I spent the day at Cabo de Gata with my camera - the hides are a long way from the birds but managed to snap a few with my 500 mm lens. It would be good if there was a managed walkway to the water's edge on Hide 1. I need to go back and investigate the footpaths to get a closer view.

This is Hide #1 on the main road into Cabo de Gata village.

This is a Barn Swallow (Hirundo Rustico) over the salt marshes.


There are hundreds of Phoenicopterus roseus - the Greater Flamingo on the lake.

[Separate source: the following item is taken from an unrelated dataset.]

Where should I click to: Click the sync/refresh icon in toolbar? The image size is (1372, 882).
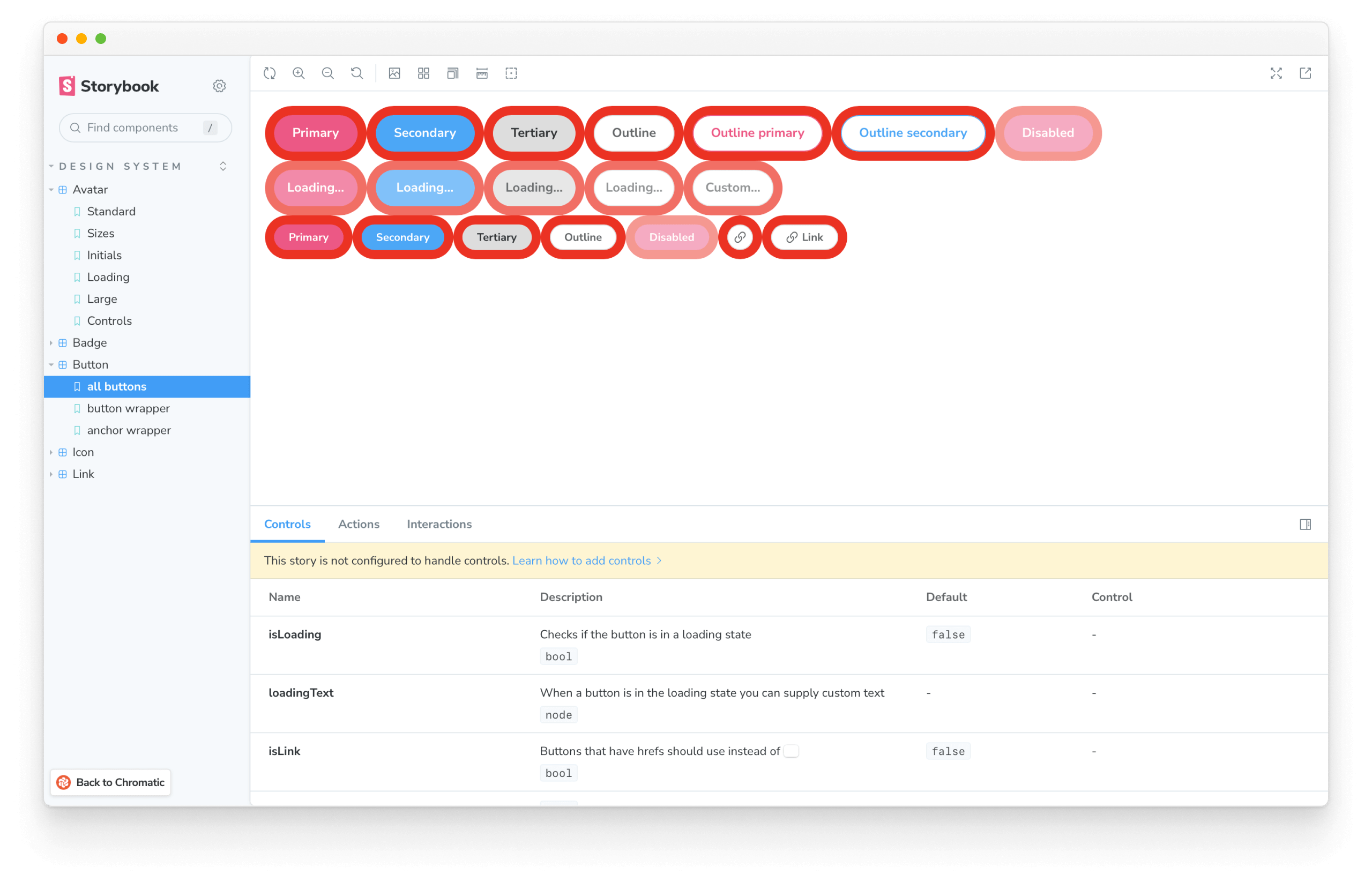(x=270, y=73)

Some of these will have returned from the dried out Camargue in France (a breeding ground) to take advantage of the water and the food it contains.

There were also many Recurvirostra avosetta - i.e. Avocets - probably into the hundreds - here are some with some flamingos

and an Avocet in flight


The images below show a Black Winged Stilt. Because of the long dry spell in Southern Spain some of these birds have gone north to the UK and chicks were born there last month for the first time in 27 years. See this article from the RSPB.

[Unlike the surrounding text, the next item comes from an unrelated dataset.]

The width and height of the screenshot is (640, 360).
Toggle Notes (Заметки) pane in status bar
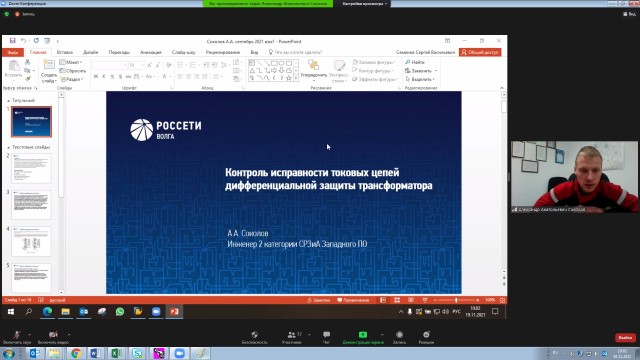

There were quite  few Black Tailed Godwits on the lake.


The night was clear and I used the SkyX exclusively for all operations with the new add ons. I went through the T-Point Process from scratch - initially synching on Mars. I mapped 20 points on the west side of the Meridian and then slewed to Altair on the east side and mapped 20 more points, I noticed at 25 total points a tick appeared on T Point to tell me that I had sufficient points to set up a model. I carried on to 40 points however and clicked finish in T Point to tell it to use that set of points. I clicked the supermodel button and was ready to try out the ponting accuracy!

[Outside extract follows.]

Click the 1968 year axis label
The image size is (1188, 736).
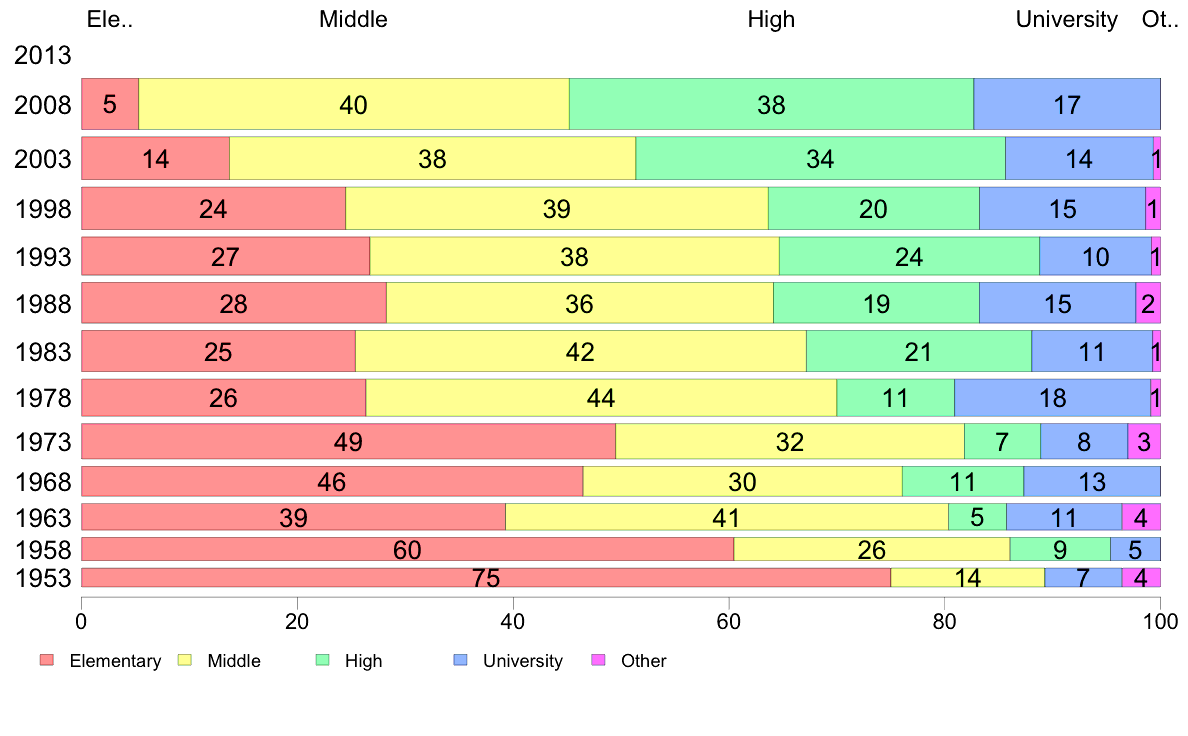pyautogui.click(x=43, y=482)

This is the final scatter plot

 To test the pointing I asked the SkyX to go to M27 - this was the resulting 30s exposure

Not bad pointing - and then to M57



Not exactly central but not too bad - and then NGC 6946

and then NGC 6764


and NGC 6997 - an irregular galaxy and quite large.

and this is NGC 7013

NGC 6916

NGC 6798

NGC 6801

NGC 7116

NGC 6846


 NGC 6783

NGC 7052

NGC 7080

 NGC 6921

NGC 6928

NGC 6956

NGC 7025

NGC 6944

NGC 6917


NGC 6930

NGC 6969

NGC 6971

NGC 7282

 NGC 7265

NGC 7242

NGC 7264

NGC 7228

NGC 7231

 NGC 7426

NGC 7250


NGC 7197

NGC 7274

NGC 7227

NGC 7330


NGC 7395

NGC 7379




NGC 7295

NGC 7245

NGC 7296


NGC 7209


So the pointing was maintained very well. Will it remain so when the mount is restarted?